* [Supplied material]:
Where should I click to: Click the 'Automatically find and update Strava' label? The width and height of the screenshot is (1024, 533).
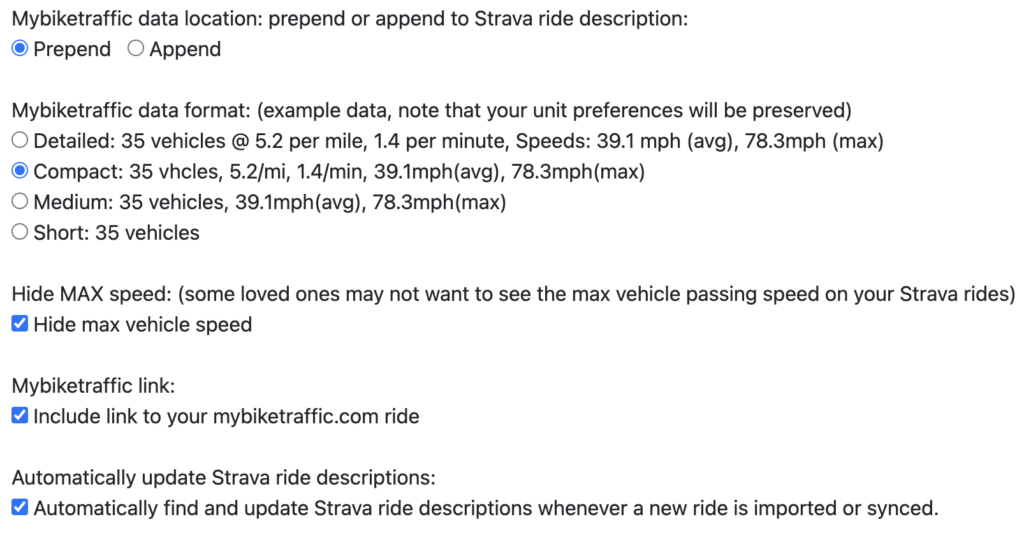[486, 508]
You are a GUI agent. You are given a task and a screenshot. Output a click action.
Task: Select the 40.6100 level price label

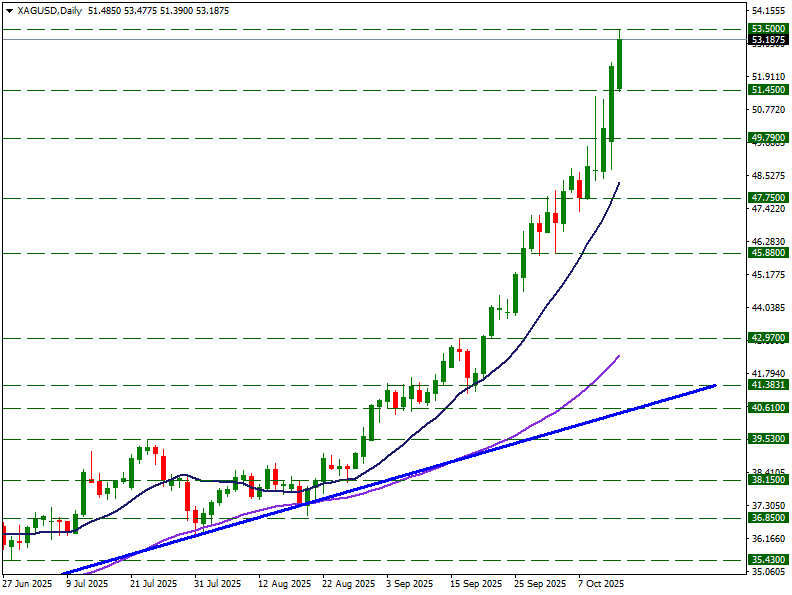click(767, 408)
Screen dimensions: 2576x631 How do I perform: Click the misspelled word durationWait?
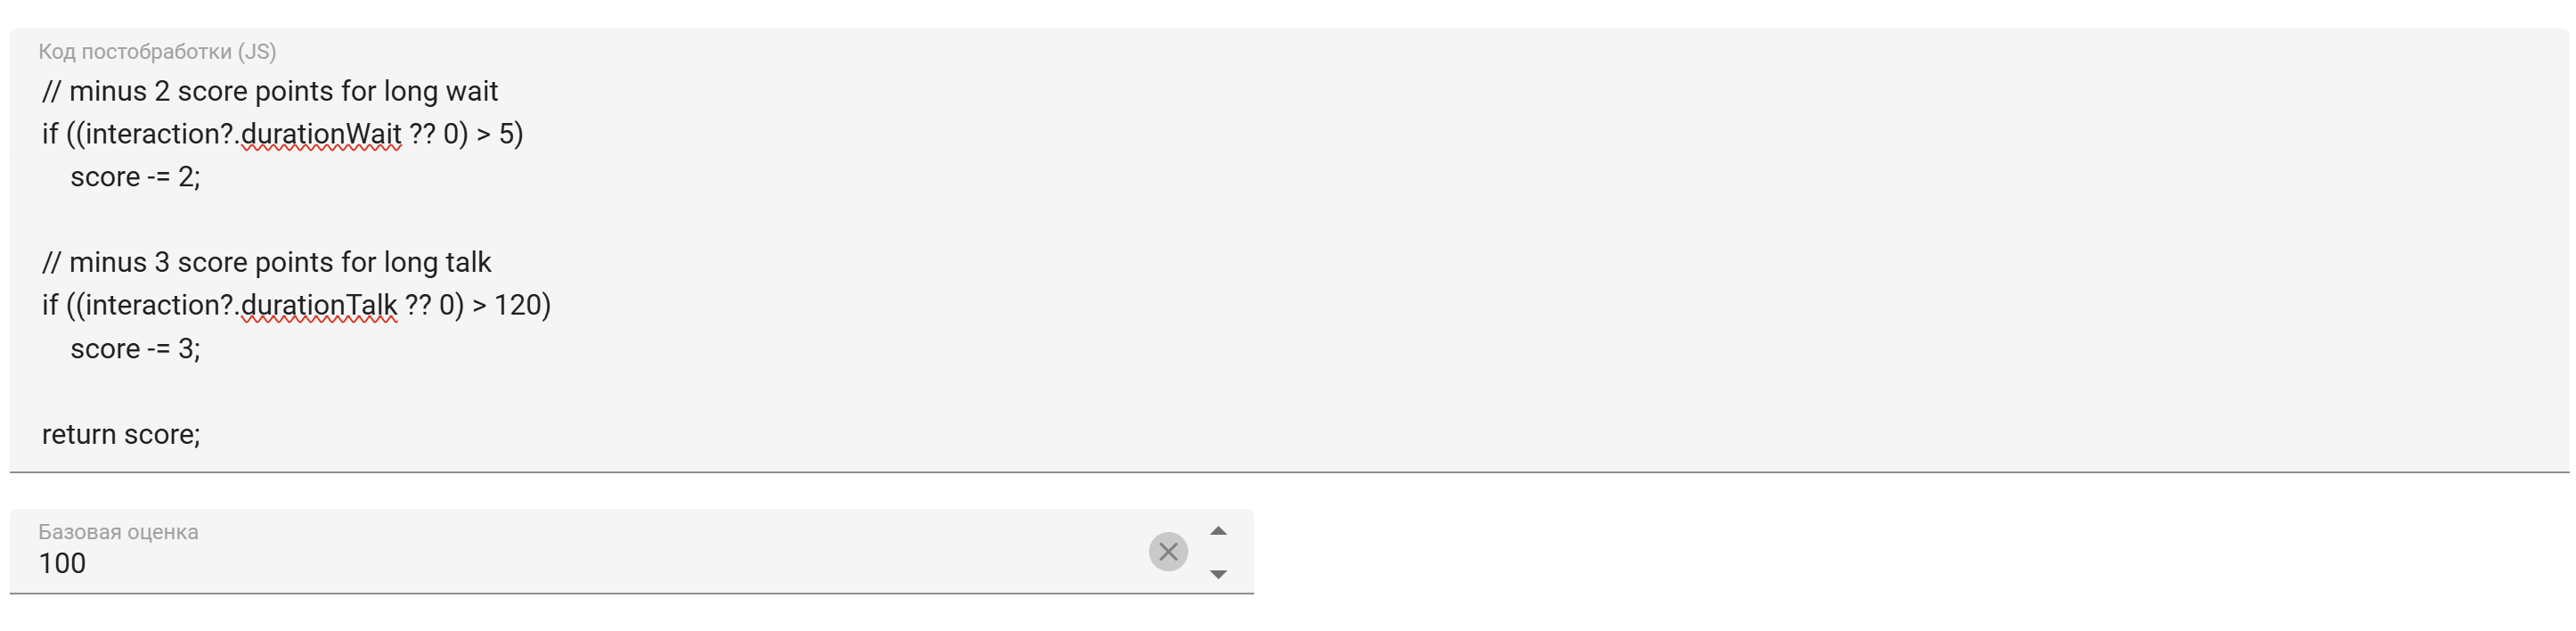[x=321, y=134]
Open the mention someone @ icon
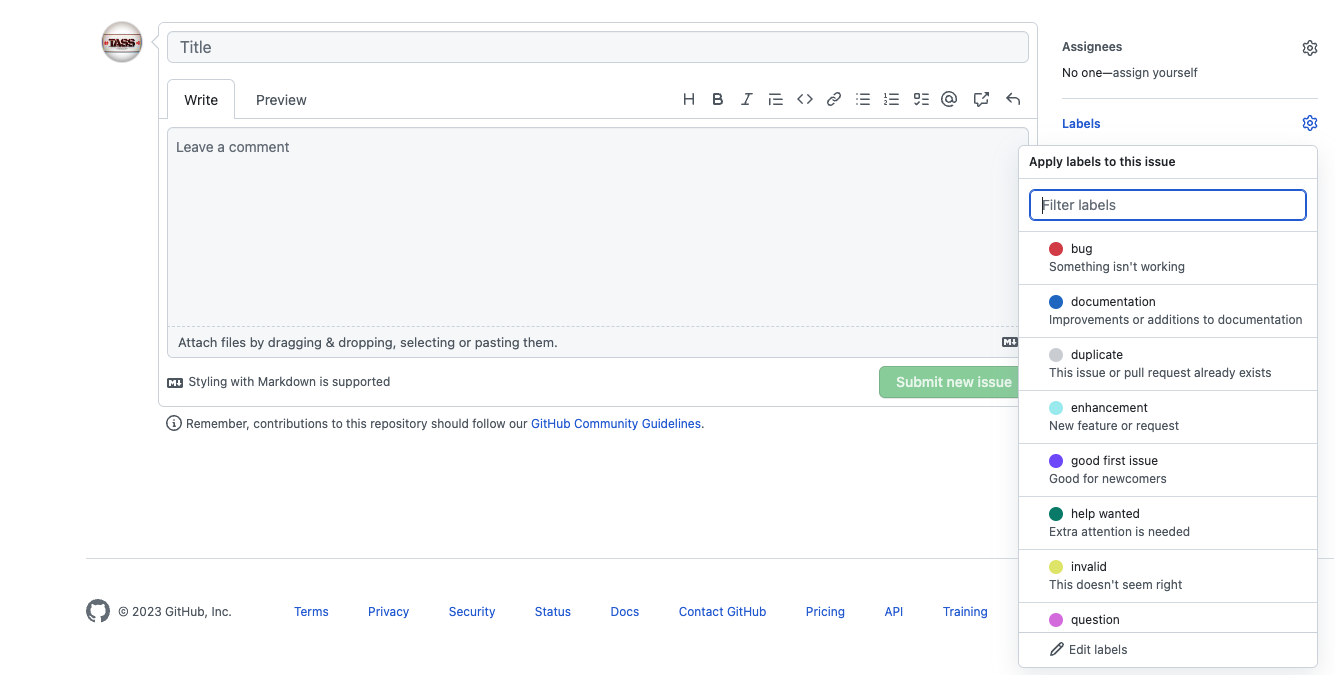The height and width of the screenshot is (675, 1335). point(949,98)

* [What is expected]:
Copy the entries character for character, excluding any pictures.

* [Response to this exercise]:
Where should I click to: Click the 'Automatically find and update Strava' label? The width and height of the screenshot is (1024, 533).
[486, 508]
You are a GUI agent. You are given a task and a screenshot. Output a click action.
Task: Select the 40.6100 level price label

click(767, 408)
Screen dimensions: 2576x631 How do I perform: Click the misspelled word durationWait?
[x=321, y=134]
Open the mention someone @ icon
The height and width of the screenshot is (675, 1335). point(949,98)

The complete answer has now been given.